Yankeesとして幸いだったのが、今季ブレイクした大卒投手らが軒並み来年以降のRule5対象であること。Will Warrenですらもう一年見極める時間があると思えば、今オフはロスター管理に迫られない冬といえるでしょう。
ロスター入りするであろうBeeterやRamirezが戦況を変えることはないでしょうが、NYYの二大ピッチングプロスペクトであるDrew ThorpeとChase HamptonのMLBデビューも見られるかもしれません。皮肉にも昨季同時期にはBeeterとWarrenがおなじくらいHypeされていた印象。ただスケールは明らかに今年の2人が上を行っているので、また来年の今頃が楽しみですね。

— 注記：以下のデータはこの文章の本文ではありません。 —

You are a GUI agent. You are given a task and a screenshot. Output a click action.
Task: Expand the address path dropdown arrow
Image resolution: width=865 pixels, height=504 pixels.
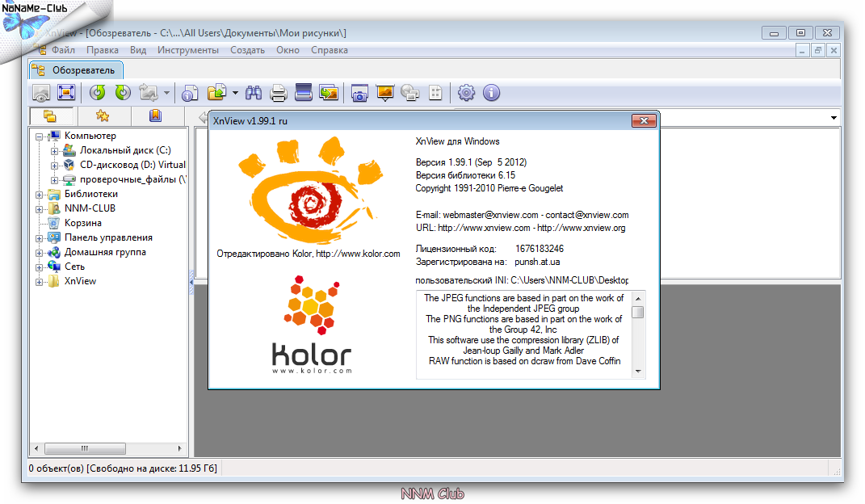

打者でいえばRamirezが影に隠れるほどBen Riceがインパクトを残した年に。各階級に守備難の捕手が多くいるのがデプス的にバランス悪い気がしますが、Narvaezが上手いこと立ち回ってほしいですよね。Wellsに望みを懸けたフロントによって、この3人が揃ってアセットになる可能性は全然ありますけど。

私としては来年もLow-A中心に楽しみが多いので、NYYは補強せずにALE下位をひた走っていても全然OKです。

⑤Rule5プロテクトの結果(11/14追記)

今朝の40人ロスター名簿提出に伴い、NYYが行った判断はClayton Beeter(RHP)及びAgustin Ramirez(C)のプロテクトという予想どおりの動きに留まりました。今のところはロスターセットに合せたトレード等も聞こえてきませんし、とりあえずは今回3名の新顔が加わったこととなります。

先週も書いたように、本来であればこの期限に取捨選択を迫られてもおかしくないCarlos NarvaezについてはマイナーリーグFAでの流失を防ぐために早くもロスター入り。既に3Aに到達し、最低限ブルペンで価値を見いだせるClayton Beeterも当然のことながらプロテクト。そして一気に躍進を果たし、来季後半には3Aを目論むAgustin Ramirezのロスター入りも妥当of妥当。よって今回のロスターセットにおける上層部の判断は満点かと。いうても当たり前の動きを選んだに過ぎず、2021年オフのMarinaccio&Searsダブル確保ほどの興奮もありません。

12月に行われるRule 5ドラフトにて誰が流失するかが次の争点ですが、それこそEdgar BarclayやMitch SpenceあたりはMLBフェーズでの指名があるかもしれませんね。